The court-ordered confiscation of properties from 27 Baha’i families in the farming village of Ivel, Iran, has been answered by wide-reaching solidarity from all corners of Canadian society. This outpouring of support has been part of a global outcry of protest against the court decisions, which express clear religious prejudice.
“I think that what was so outrageous here was the judicial complicity,” said Hon. Irwin Cotler, former Attorney-General of Canada.
“I might add that in this legal process, the Baha’is’ counsel were not allowed to see any evidence against them, not allowed to adduce any evidence, not permitted to make any representations. In other words, [the ruling was] not only an abandonment of due process, [it] adds to the entire shocking legal and judicial complicity in this,” Prof. Cotler continued.
Prof. Cotler was a signatory to an open letter addressed to Chief Justice Ebrahim Raisi, along with former Prime Minister, Rt. Hon. Brian Mulroney, and other former attorneys-general, retired Supreme Court justices, and other legal luminaries. The open letter was featured in media coverage by the Globe and Mail, the CBC, Radio-Canada International, and the Winnipeg Free Press.
Canadian Members of Parliament added their voices as well. MPs from all five political parties recorded a video in which they called on Iran to “return the properties of Baha’is and respect their human rights as citizens of Iran.”
The Iranian court decisions have been widely condemned by experts in Iranian law and Shariah law. The Canadian Council of Imams, which is a collective leadership of Imams in Canada, issued a statement that the ruling “is not in conformity with Shariah”. The Council noted, “In Islam, all properties and [the] dignity of every human [being] are to be preserved and protected.”
Hossein Raeesi, a human rights lawyer trained in Iran and an adjunct professor in the Department of Law and Legal Research at Carleton University in Canada, prepared a legal analysis of the court proceedings. He concluded, “there is no doubt that the wrong practices of the special courts and the disregard for the due process of law and the religious principles of justice have led to the violation of the rights of non-Muslim citizens [Baha’is].”
The outcry against the confiscation of Baha’i-owned farms has also been joined by a number of agricultural policy experts from around the world, including Canada. In their open letter to Iran’s Chief Justice Ebrahim Raisi and acting Minister of Agriculture Abbas Keshavarz, they said they are speaking out because they “are concerned about the plight of smallholder farmers throughout the world who often face injustice from arbitrary authority.”
“We write as fellow agriculturists,” they continued, “to bring attention to this instance of persecution and urge the Iranian authorities to overturn their decision with regard to the farmers of Ivel.”

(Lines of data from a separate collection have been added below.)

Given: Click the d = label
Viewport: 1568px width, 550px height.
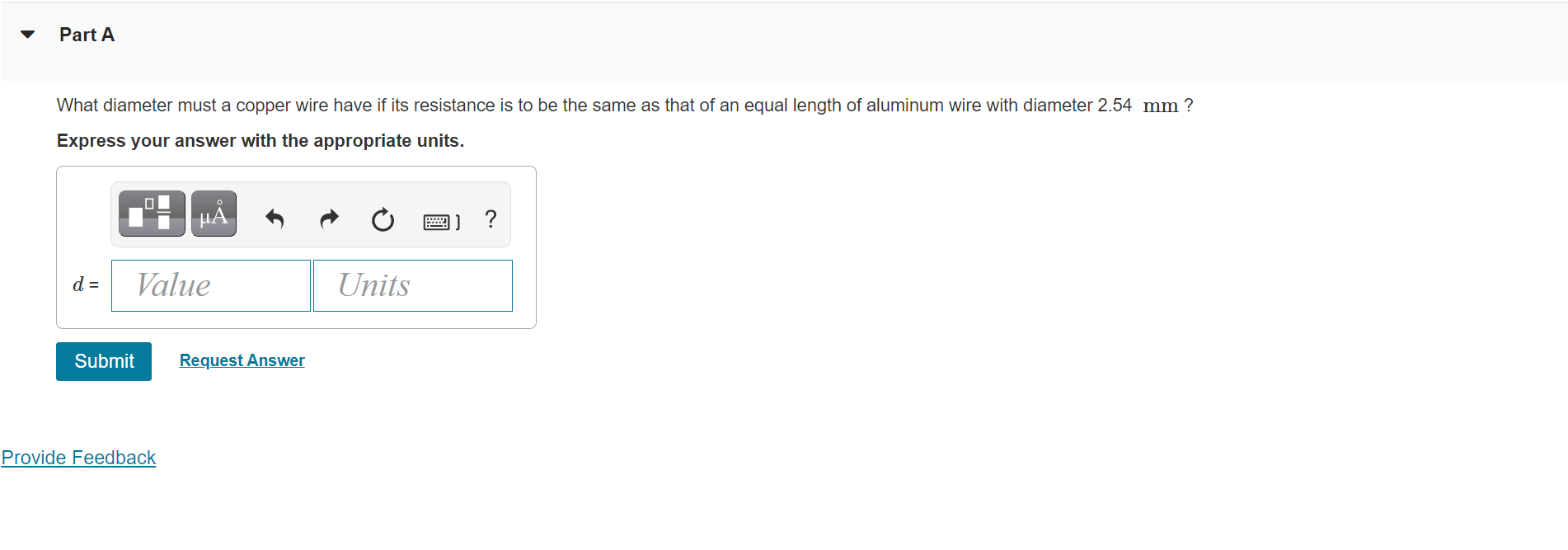Looking at the screenshot, I should [x=85, y=285].
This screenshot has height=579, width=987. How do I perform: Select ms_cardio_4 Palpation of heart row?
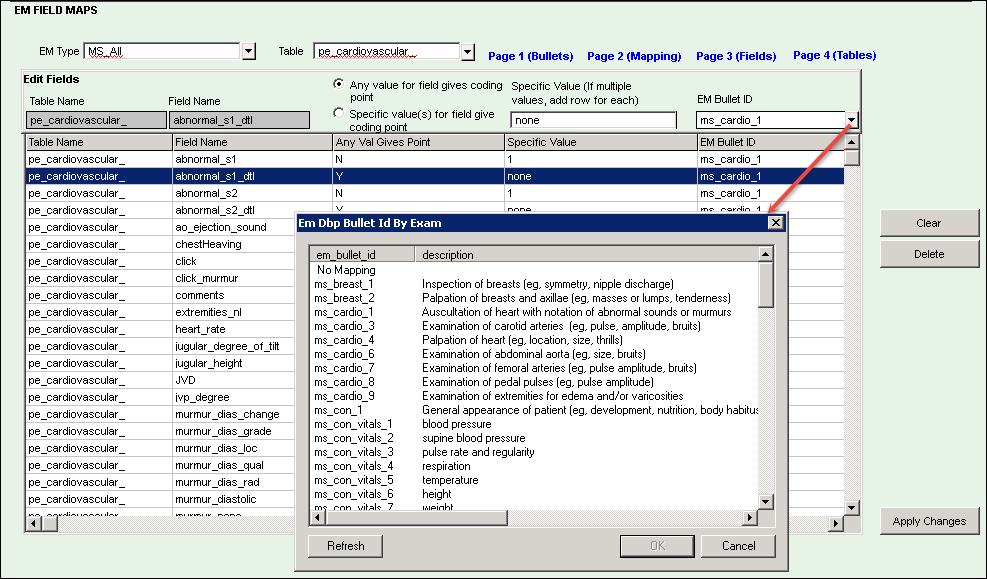(x=520, y=340)
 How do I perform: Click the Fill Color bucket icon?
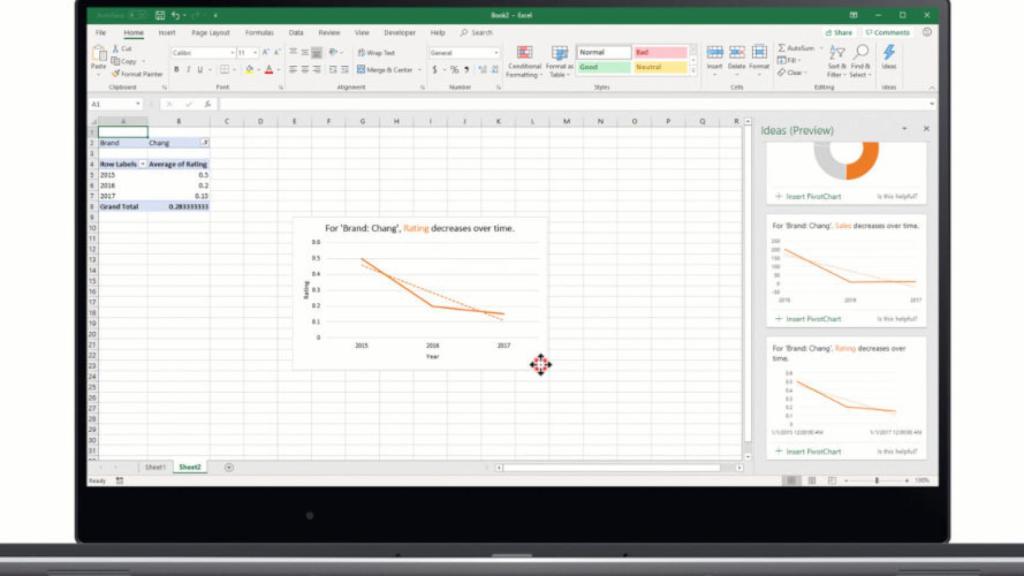(x=249, y=69)
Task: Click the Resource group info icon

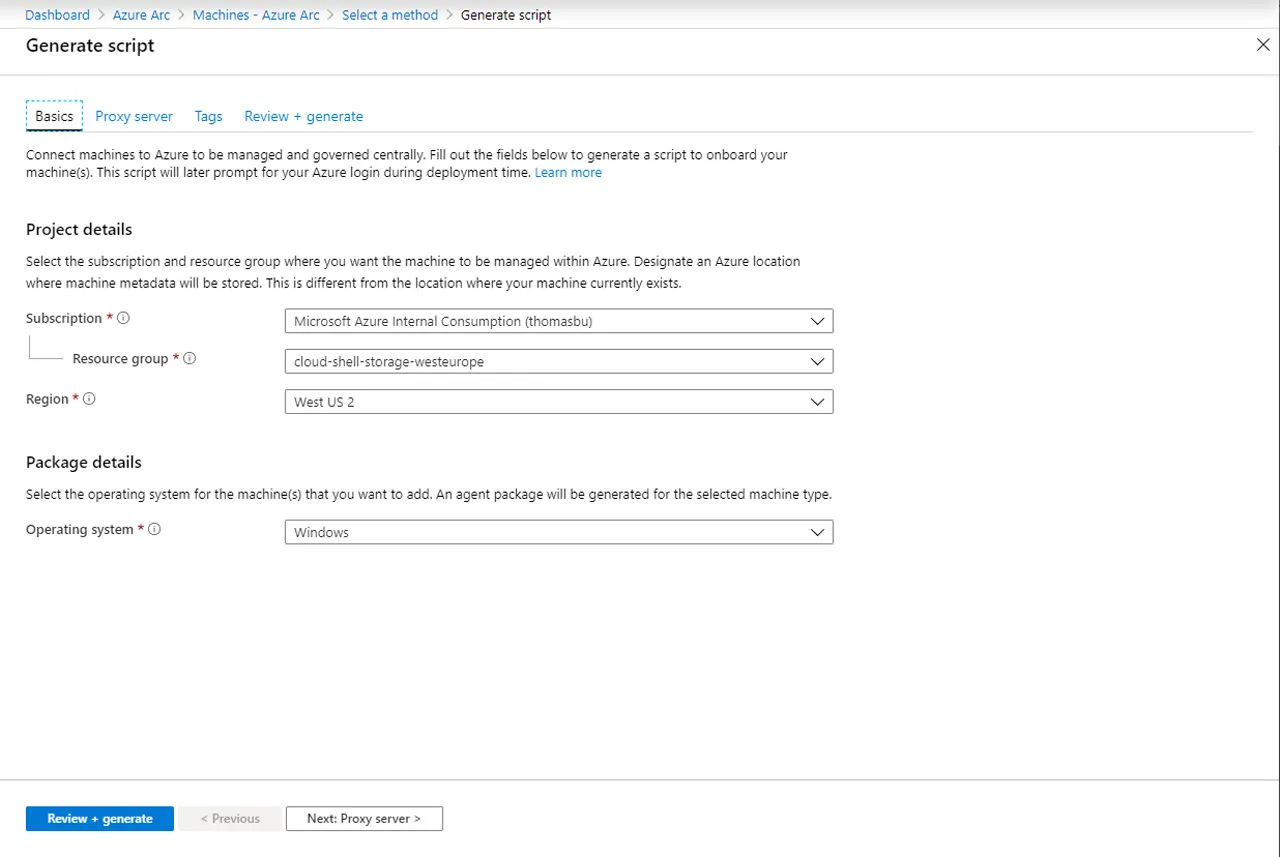Action: pos(189,358)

Others have also expressed their solidarity through social media. A two-day campaign on Twitter sought to engage people in sharing their concern through the use of two hashtags, #IvelBahais and #ItsTheirLand. Tens of thousands around the world participated, reaching several million people.

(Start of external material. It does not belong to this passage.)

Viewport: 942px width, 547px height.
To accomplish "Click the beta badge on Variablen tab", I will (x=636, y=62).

Vahid Yucesoy, a PhD candidate at the University of Montreal, tweeted about the “appalling treatment that the Baha’is of Iran have been subjected to. Not many people in the world are aware of the apartheid-like conditions they face. Iran is their land too.”
The Canadian government has said that it is “concerned by the recent court ruling in Iran that land of the Bahá’ís of Ivel will be seized due to their religious beliefs. We urge the Iranian authorities to eliminate all forms of discrimination on the basis of religion or belief.” Canada also raised the issue of unrecognized religious minorities, which includes Baha’is, in a statement regarding Iran at the Human Rights Council.